India Builds Its Own Glaciers
Decades ago, a curious boy noticed water trickling out of a semi-frozen pipe in a mountain village in Ladakh on a frosty morning. The water collected in a small crater on the ground and froze like a glacier. Little did he know that this simple observation would lead to a ground-breaking invention. Fast forward to 1986, and that boy became a civil engineer changing the lives of his community.
Chewang Norphel created the first artificial glacier to combat the acute water crisis in the town of Leh. Like most people ahead of their time, Norphel faced opposition and even ridicule, the "Ice Man of India" persisted, and the world is better for it. Norphel has since built at least 17 artificial glaciers across Ladakh.
A Young Indian Scientist Built the World’s Smallest Satellite
India's young scientists created the world's smallest satellite called Kalam Sat. Who was this team, and how young were they? Rifath Sharook, an 18-year-old student from Tamil Nadu, and his team were not professional space scientists or engineers. What they lacked in experience, they more than made up for in passion.

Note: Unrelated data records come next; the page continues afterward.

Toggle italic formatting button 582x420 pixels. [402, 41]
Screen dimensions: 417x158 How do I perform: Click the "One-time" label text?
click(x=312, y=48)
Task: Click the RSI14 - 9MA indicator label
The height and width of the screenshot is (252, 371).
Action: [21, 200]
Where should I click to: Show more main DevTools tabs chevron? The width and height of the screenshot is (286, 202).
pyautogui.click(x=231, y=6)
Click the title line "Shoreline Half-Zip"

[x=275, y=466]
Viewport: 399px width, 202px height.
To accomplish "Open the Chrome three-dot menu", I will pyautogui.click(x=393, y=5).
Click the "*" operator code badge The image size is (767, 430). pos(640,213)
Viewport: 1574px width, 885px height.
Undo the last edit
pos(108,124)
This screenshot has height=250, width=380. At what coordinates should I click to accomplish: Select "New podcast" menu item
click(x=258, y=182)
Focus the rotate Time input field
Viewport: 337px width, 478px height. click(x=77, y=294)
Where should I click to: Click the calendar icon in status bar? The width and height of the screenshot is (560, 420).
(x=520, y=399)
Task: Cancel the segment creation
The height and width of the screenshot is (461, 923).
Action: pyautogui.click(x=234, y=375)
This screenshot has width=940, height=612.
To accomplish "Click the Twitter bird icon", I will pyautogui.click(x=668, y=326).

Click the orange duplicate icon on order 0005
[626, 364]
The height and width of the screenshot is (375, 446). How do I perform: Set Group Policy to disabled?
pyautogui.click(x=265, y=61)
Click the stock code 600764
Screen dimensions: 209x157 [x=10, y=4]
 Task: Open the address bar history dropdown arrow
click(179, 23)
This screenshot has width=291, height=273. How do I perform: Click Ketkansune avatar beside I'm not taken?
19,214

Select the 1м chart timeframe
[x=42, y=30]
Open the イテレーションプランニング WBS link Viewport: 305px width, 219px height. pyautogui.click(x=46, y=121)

This young lot made history as the first Indian team to have their own satellite on a NASA rocket. Kalam Sat is a tribute to the late Abdul Kalam, India’s former President, and leading scientific mind. The satellite was the only Indian payload at NASA's Wallop Island facility during the launch, but how small was the world’s smallest satellite? It weighs only 64 grams, essentially a 3.8cm cube that fits in one’s palm!
The Kohinoor Paan to Spice Things Up in the Bedroom
The land that gave us Kama Sutra is full of surprises still. Say hello to the Kohinoor paan at Tara Pan Center in the Indian city of Aurangabad. Paan is a popular breath freshener in India made from betel leaves stuffed with betel nuts, spices, and tobacco. What makes this Paan so special? It allegedly contains aphrodisiac effects that can last up to two days! That's right, two whole days of added spice in the bedroom.
Mohammed Sarfuddin Siddiqui has been operating the shop for over 30 years, and he even exports his magical paan to countries in the Middle East. The ingredients used in this plan are carefully selected and different for men and women, ensuring maximum effectiveness. The catch? The store only serves married couples, and it will set them back a neat INR 5000 (around $60).
The Country of Gastronomical Challenges, If You’re Up to It
If you’re the kind who enjoys a food challenge, India will put your stomach to the ultimate test. Move over, pie-eating competitions, and say hello to the legendary 'Baahubali Thali' challenge in the Indian city of Hyderabad. Your challenge - should you choose to accept it - is to finish a meal of 30 vegetarian and non-vegetarian dishes within 30 minutes.
The cash prize is ₹1 lakh ($1000). This thali (platter) is famously massive and not for the faint-hearted, and it includes chicken biryani, prawns curry, schezwan noodles, salad, raita, and drinks for ₹1,800 ($22). Would you give this a go?